Query Optimization.

In this phase of the project you will execute a number of queries on your databases, report the initial running times, and give the steps to improve the execution time of each query.

Query 1:

Give the total number of authors in DBLP that have at least one of their publication records in Microsoft Academic Search (MAS).

Query 2:

Give the distribution of author count per matched publication records in Microsoft Academic Search (MAS). This query must return a relation with two columns Number of Matched Publications and Author Count.

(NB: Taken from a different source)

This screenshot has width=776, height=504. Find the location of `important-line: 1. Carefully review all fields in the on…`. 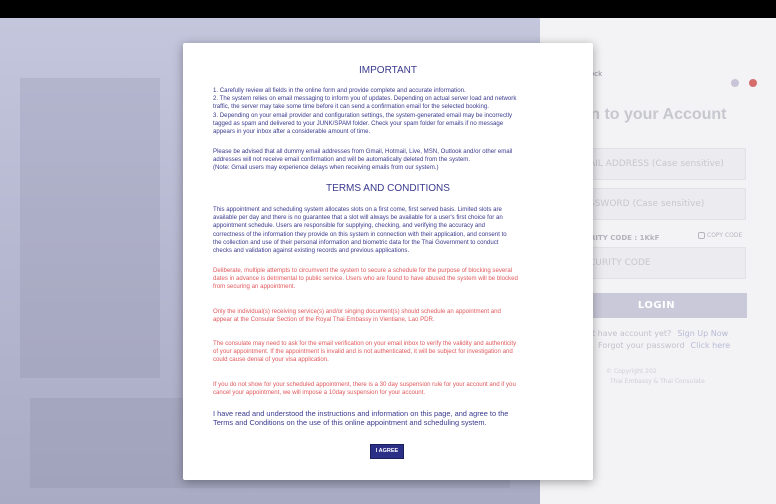

important-line: 1. Carefully review all fields in the on… is located at coordinates (340, 90). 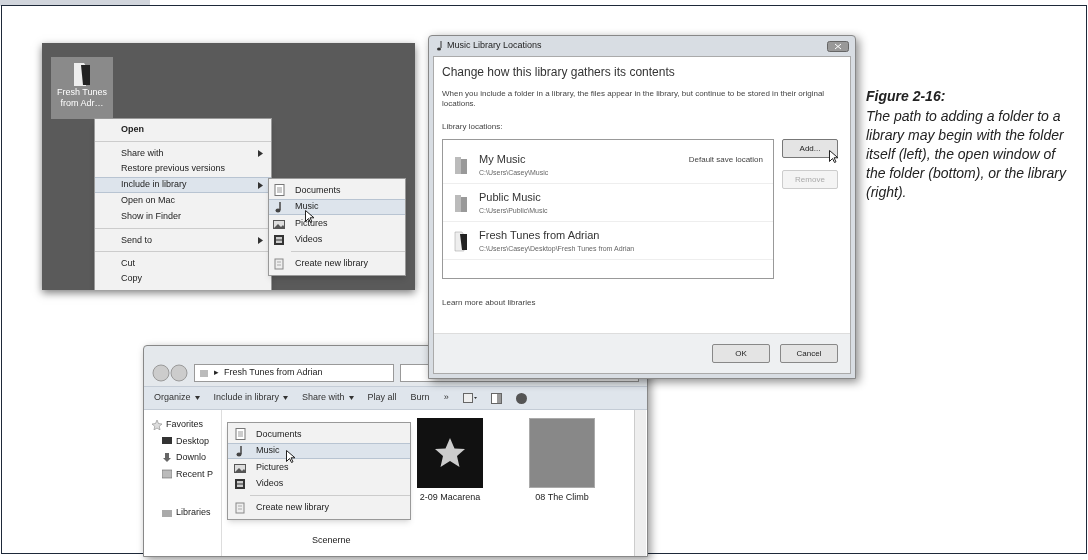 I want to click on back-forward-icon, so click(x=170, y=373).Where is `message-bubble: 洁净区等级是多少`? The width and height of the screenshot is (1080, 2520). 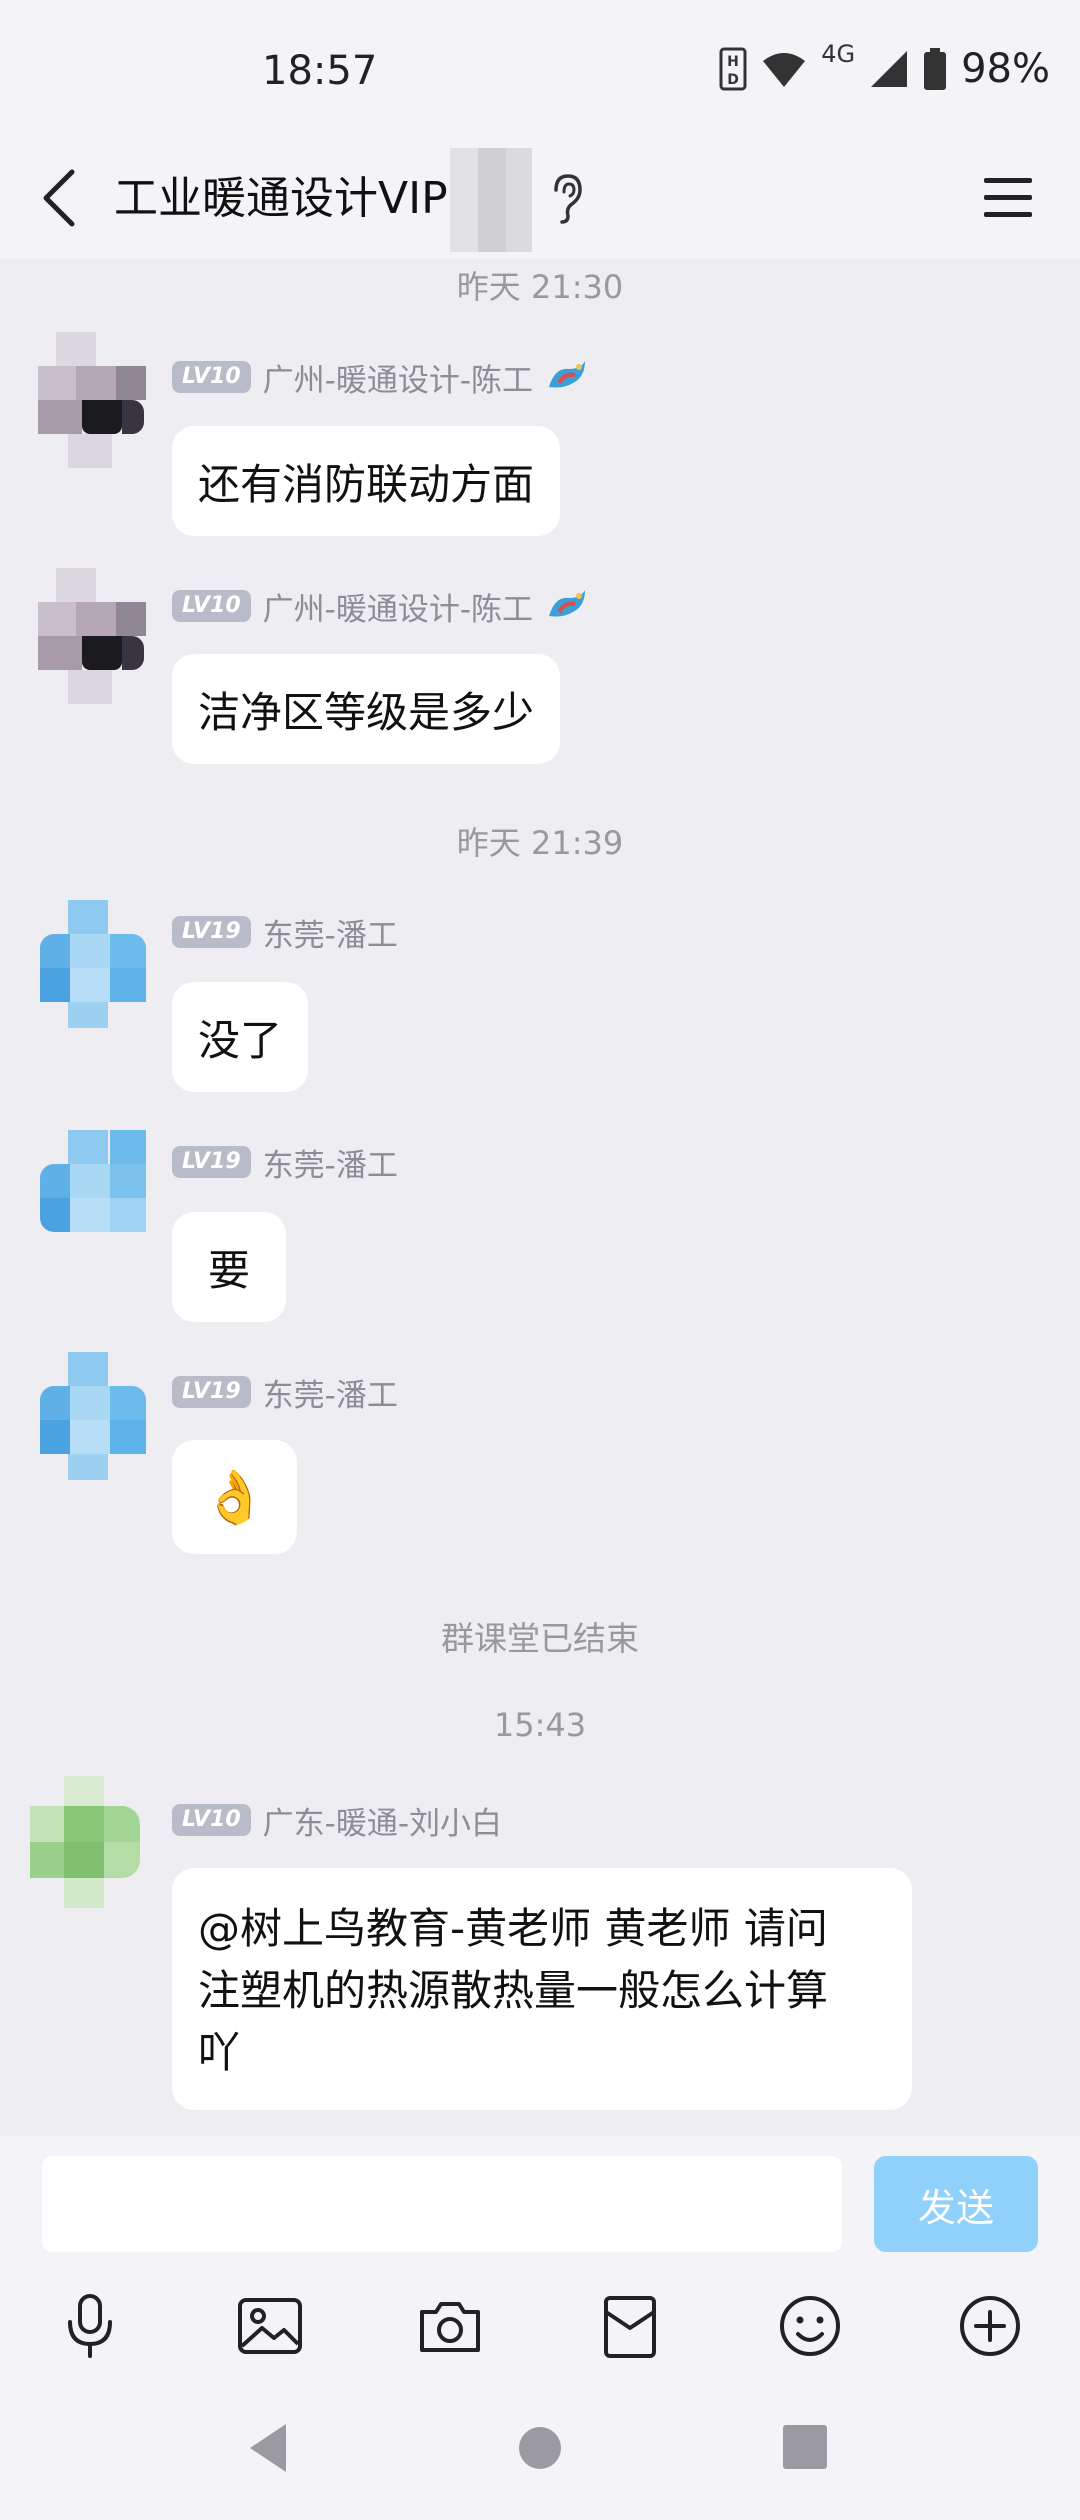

For example, a row of the form (10, 20) in this relation means that 20 authors have 10 of their publications matched against MAS, while a row (5, 100) tells us that 100 authors have 5 of their publication records matched against MAS. Analyze the query with and without the clause "ORDER BY Number of Matched Publications."

Query 3:

Same as Query 2, but include the condition that only authors whose names contain a given substring, say 'Zhang', must be considered.

Query 4:

Same as Query 3, but include the condition that only authors whose NOTE field contain a given substring, say 'University', must be considered.

Deliverables

  • Give the SQL query for each query.
  • Include a screen shot per query that shows the execution of the query and includes the execution time.
  • Include a screen shot with the Execution Plan per query.
  • Describe the steps you took to optimize each query.
  • Include screen shots per query show the gained improvement in the execution time (show the results, the new execution time and Execution Plan).
  • This is your last report. Include the updates from all the previous phases.
  • Start early!
    Collaborate! Compare and discuss your approaches. The end product is expected to be an individual effort!